Publié le 26 avril 2009 par Contesetmerveilles
L'ADJURATION A SAINT YVES
Faisant une exploration archéologique dans le pays de Tréguier j'ai rencontré une ancienne femme qui a bien voulu me dire qu'autrefois elle avait fait un pèlerinage à Saint Yves de Vérité, pour prier le saint de reporter sur son ennemi la quantité exacte de mal que cet ennemi lui avait fait. Elle fit trois fois le tour de la chapelle, et trempa trois petits pains dans le bénitier. (Il m'a été impossible d'obtenir plus de détails.) Le clergé ne pouvant arriver à détruire cette superstition de vengeance, a fait raser totalement la chapelle.

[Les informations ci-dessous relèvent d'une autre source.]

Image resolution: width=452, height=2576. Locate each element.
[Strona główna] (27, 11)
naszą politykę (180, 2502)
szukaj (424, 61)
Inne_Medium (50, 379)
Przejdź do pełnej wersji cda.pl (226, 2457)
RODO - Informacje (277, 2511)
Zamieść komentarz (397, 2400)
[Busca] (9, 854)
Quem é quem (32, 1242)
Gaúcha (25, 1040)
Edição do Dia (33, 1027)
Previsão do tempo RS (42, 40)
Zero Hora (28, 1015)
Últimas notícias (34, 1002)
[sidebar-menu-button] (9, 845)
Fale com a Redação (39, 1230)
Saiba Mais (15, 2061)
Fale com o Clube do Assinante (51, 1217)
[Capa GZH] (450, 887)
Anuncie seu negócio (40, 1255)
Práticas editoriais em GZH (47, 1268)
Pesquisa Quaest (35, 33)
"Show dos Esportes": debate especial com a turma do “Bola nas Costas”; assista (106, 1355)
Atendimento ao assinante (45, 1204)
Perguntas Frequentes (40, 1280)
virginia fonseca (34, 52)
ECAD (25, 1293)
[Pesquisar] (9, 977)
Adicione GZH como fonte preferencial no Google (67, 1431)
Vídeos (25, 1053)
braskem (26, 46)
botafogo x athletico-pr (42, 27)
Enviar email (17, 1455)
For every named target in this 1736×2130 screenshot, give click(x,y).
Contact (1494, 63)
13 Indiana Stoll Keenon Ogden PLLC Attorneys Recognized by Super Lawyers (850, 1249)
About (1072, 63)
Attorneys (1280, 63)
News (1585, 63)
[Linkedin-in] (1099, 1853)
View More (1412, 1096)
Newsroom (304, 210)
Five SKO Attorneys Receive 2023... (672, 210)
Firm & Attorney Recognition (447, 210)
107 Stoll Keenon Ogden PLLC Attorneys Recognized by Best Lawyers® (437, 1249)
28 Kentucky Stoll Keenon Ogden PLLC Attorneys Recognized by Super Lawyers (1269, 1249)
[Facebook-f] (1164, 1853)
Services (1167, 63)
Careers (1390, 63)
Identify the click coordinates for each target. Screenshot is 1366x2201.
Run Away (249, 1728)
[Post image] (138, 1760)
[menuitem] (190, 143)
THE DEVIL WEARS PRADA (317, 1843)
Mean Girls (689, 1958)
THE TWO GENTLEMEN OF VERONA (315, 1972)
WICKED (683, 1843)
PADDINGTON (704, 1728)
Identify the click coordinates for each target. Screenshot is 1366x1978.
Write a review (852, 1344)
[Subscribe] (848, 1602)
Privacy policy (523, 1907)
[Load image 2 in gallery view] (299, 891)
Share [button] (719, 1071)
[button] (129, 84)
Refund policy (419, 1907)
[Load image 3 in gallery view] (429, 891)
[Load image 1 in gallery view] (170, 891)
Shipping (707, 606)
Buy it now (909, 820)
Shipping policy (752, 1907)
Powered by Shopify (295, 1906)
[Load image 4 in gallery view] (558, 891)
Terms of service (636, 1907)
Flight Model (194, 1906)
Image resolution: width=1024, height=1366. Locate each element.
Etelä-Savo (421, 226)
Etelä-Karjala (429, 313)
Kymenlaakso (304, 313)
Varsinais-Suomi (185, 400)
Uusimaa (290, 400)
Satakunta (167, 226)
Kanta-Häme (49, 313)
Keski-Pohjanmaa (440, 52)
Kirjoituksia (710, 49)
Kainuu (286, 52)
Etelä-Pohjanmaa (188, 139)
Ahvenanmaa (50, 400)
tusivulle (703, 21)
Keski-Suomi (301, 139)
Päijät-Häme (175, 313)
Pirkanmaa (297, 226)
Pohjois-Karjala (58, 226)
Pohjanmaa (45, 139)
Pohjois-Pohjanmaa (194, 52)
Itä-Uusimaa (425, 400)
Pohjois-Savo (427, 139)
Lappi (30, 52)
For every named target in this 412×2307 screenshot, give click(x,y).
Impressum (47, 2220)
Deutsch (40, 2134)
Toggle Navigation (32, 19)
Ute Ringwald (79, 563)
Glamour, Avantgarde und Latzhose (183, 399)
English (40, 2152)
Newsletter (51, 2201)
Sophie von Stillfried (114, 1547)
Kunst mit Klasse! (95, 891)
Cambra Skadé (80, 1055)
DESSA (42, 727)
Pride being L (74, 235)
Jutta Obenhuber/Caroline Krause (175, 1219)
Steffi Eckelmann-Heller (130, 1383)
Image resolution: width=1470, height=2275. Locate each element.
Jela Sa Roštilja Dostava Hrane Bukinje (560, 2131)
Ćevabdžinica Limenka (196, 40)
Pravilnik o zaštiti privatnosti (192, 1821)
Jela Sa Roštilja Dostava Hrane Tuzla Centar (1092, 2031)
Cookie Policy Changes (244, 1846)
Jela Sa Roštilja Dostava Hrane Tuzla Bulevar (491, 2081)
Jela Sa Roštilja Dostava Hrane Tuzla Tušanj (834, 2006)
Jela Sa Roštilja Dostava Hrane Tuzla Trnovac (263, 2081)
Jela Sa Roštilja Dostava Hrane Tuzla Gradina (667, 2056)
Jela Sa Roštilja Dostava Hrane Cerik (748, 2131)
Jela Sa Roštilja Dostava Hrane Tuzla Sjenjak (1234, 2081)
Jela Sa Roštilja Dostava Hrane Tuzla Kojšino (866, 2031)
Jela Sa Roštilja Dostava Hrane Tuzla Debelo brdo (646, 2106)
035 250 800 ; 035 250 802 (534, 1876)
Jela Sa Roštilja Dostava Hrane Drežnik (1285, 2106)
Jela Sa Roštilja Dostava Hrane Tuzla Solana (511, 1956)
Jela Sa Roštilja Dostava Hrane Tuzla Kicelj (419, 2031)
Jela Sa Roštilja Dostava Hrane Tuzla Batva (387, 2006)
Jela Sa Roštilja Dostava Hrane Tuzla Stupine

Source : FRA DEUNI [pseudonyme pour François DUINE], Revue des Traditions populaires, t. 27-1912, p. 139
*
*   *
aller vouer à saint Yves-de-la-vérité Lorsque deux individus ont une contestation pour une chose grave et qu'ils ne peuvent se mettre d'accord, l'un d'eux jette un sou par terre devant l'autre, pour l'ajourner, devant saint Yves de Vérité. Celui qui a menti ou qui a tort meurt dans l'année. Cet ajournement est encore usité assez fréquemment. (P.)
"Dans quelques cantons des Côtes-du-Nord, les personnes qui ont à se plaindre d'un débiteur font dire une messe à saint Yves. Par ce moyen, leur argent leur est, disent-ils, rendu dans l'année ou le débiteur meurt." (Habasque, t. 1, p. 88.)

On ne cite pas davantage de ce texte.